Most studies on somatic evolution in healthy tissues have sequenced DNA from biopsies to high coverage. However, the transcriptome also carries all the genomic information of a cell's transcribed genome, in addition to RNA-specific mutations or edits. RNA-seq has been used to identify germline DNA variants, and recently, single-cell (sc) RNA-seq was used to call DNA somatic mutations in the pancreas of several people. To systematically identify somatic mutations in the human body and to investigate their distribution and functional impact, we developed a method that leverages the genomic information carried by RNA to identify DNA somatic mutations while avoiding most sources of false positives. We applied it to infer somatic mutations across 7500 tissue samples from 36 non-cancerous tissues, allowing us to explore the landscape of somatic mutations throughout the human body. To our knowledge, this is the largest map to date of somatic mutations in non-cancerous tissues.
It has been proposed that somatic mutations contribute to aging and organ deterioration; consistently, we observed a positive correlation between age and mutation burden in most tissues. Interestingly, several brain regions are among the tissues exhibiting stronger age correlation, and somatic mutations have been shown to have a role in neurodegeneration. We observed largely tissue-specific behaviors and some pervasive observations shared across tissues. These results suggest that different cell types are subjected to different evolutionary paths that could be dependent on environmental or developmental differences. For example, while most samples exhibit tissue-specific mutation profiles, some others like transverse colon and the small intestine have similar profiles. Additionally, we observed that genes whose expression is associated with mutation load in several tissues are enriched in DNA repair, autophagy, immune response, cellular transport, cell adhesion, and viral processes, and while these functions have been implicated in mutagenesis in cancer, our results highlight how expression variation of these genes associates with mutational variation in healthy tissues.

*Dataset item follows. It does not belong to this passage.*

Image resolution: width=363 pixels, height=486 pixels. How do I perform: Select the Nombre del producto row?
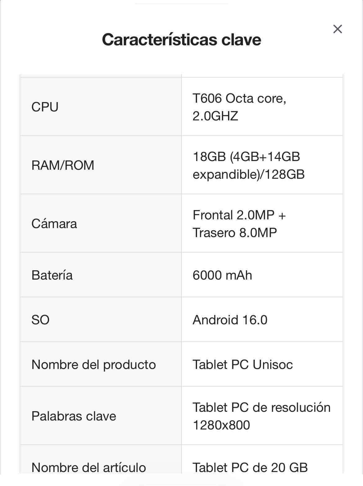click(x=94, y=365)
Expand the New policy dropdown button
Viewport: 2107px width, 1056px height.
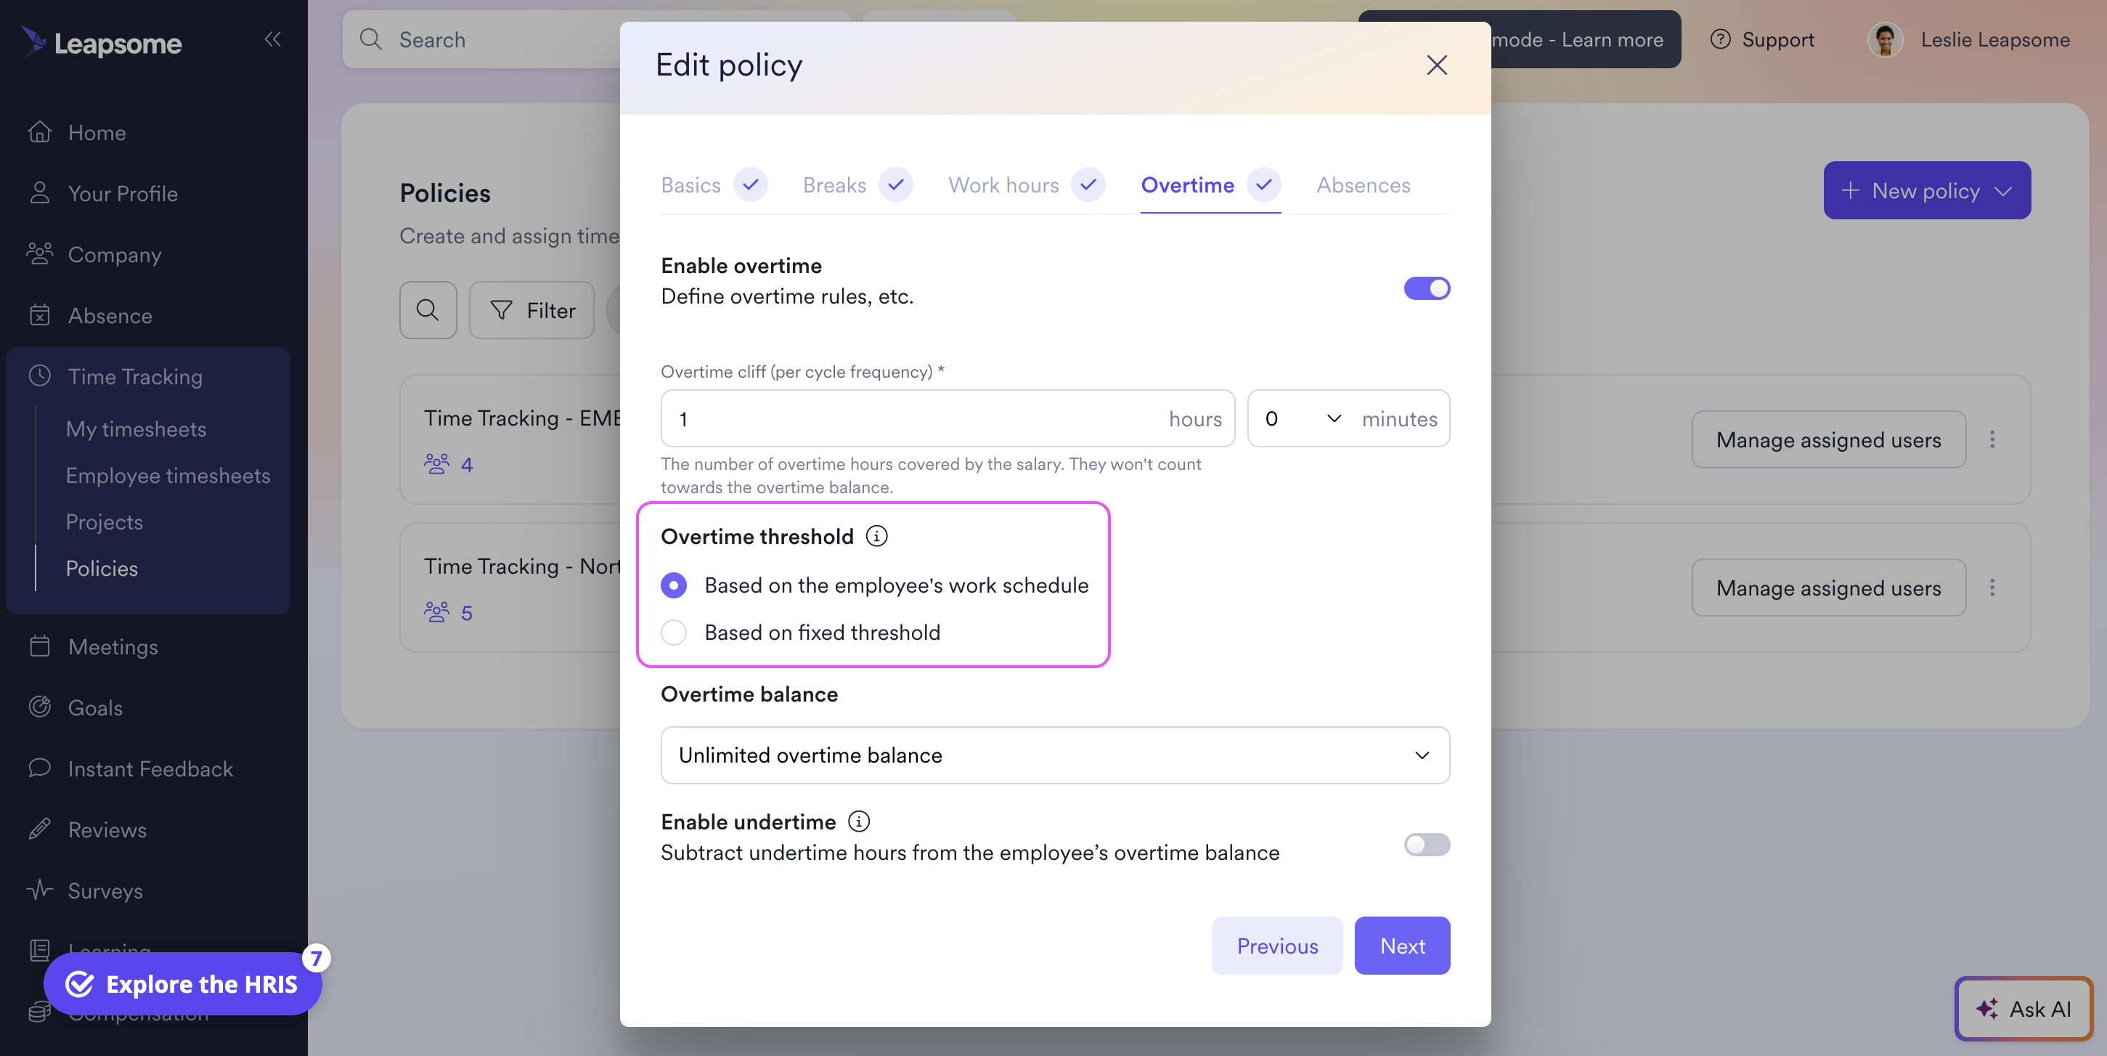[1926, 190]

Our findings paint a complex landscape of somatic mutation across the human body, highlighting their tissue-specific distributions and functional associations. The prevalence of cancer mutations and positive selection of cancer driver genes in non-diseased tissues suggests the possibility of a poised pre-cancerous state, which could also contribute to aging. Finally, our method for inferring somatic mutations from RNA-seq data may help accelerate the study of somatic evolution and its role in aging and disease.